Another concern this fall is that some financially stressed families may push current high school seniors to apply only to community colleges, which cost less than four-year public or private schools.
"We are sure that's going on," said Nancy Coolidge, the University of California's systemwide coordinator of student financial support. In response, she said, UC would work hard to encourage students to apply for both admission and financial aid, and she predicted that many would be pleasantly surprised to learn how much aid was available.
Several experts said steps taken by Congress this year to bolster the student loan market had succeeded in most cases in providing financing. Families that previously tapped home equity lines of credit are turning in higher numbers to federally backed student or parent loans, schools report. Some concerns persist about loan availability next year if the banking system remains unstable.

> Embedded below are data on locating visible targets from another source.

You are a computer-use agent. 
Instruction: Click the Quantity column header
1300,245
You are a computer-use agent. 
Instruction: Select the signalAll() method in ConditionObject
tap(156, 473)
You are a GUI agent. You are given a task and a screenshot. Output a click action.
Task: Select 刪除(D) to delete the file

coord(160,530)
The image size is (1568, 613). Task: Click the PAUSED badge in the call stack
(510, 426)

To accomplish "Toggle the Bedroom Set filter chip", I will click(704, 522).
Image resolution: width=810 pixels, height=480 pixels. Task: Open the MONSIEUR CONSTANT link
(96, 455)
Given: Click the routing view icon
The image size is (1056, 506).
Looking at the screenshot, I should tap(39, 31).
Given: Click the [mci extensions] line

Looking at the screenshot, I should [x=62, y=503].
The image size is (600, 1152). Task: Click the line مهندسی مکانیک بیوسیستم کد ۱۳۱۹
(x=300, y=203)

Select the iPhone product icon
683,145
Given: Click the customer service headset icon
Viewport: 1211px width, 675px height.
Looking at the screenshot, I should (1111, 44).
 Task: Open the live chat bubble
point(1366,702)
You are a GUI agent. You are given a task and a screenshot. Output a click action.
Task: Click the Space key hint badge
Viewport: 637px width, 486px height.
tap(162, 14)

Santa Clara University in Northern California has had a small increase in students seeking extra financial aid, but no one is in jeopardy of dropping out because of money worries, officials said.
If the financial crisis continues into next year and layoffs rise, requests for aid will probably increase, and the university will try its best to accommodate the need, said Richard Toomey, associate vice provost for enrollment management.
Santa Clara, which had a $697-million endowment in June, is among many schools using formulas that average their endowment returns over three years.
That "evens out the hits and misses," Toomey said, and allows schools to maintain financial aid and other programs in bad years.
In Claremont, Pomona College had, as of June 30, $1.79 billion in its endowment, a very large amount for a school that enrolls 1,520 students.
Karen Sisson, Pomona's vice president and treasurer, said that a dip in the endowment's value would not lead the college to reduce aid. Pomona this year replaced student loans with grants.
"One of the blessings we have with our endowment is we do have the capacity to weather the storm," she said.
At Northeastern University in Boston, about 10% more students than last year have asked for additional midyear aid, according to Anthony Erwin, financial aid director.
His office also is fielding calls from parents asking "what if" questions about whether reduced investment values could make them eligible for more aid. So far, the university has been able to meet all legitimate needs.
"I think all of us in higher education are watching the financial markets and how families are going to react," said Ronne Turner, Northeastern's dean of admission.
If the crisis had begun two months earlier, some colleges might have lost freshman enrollment, said Sarah Flanagan, vice president for policy development at the National Assn. of Independent Colleges and Universities.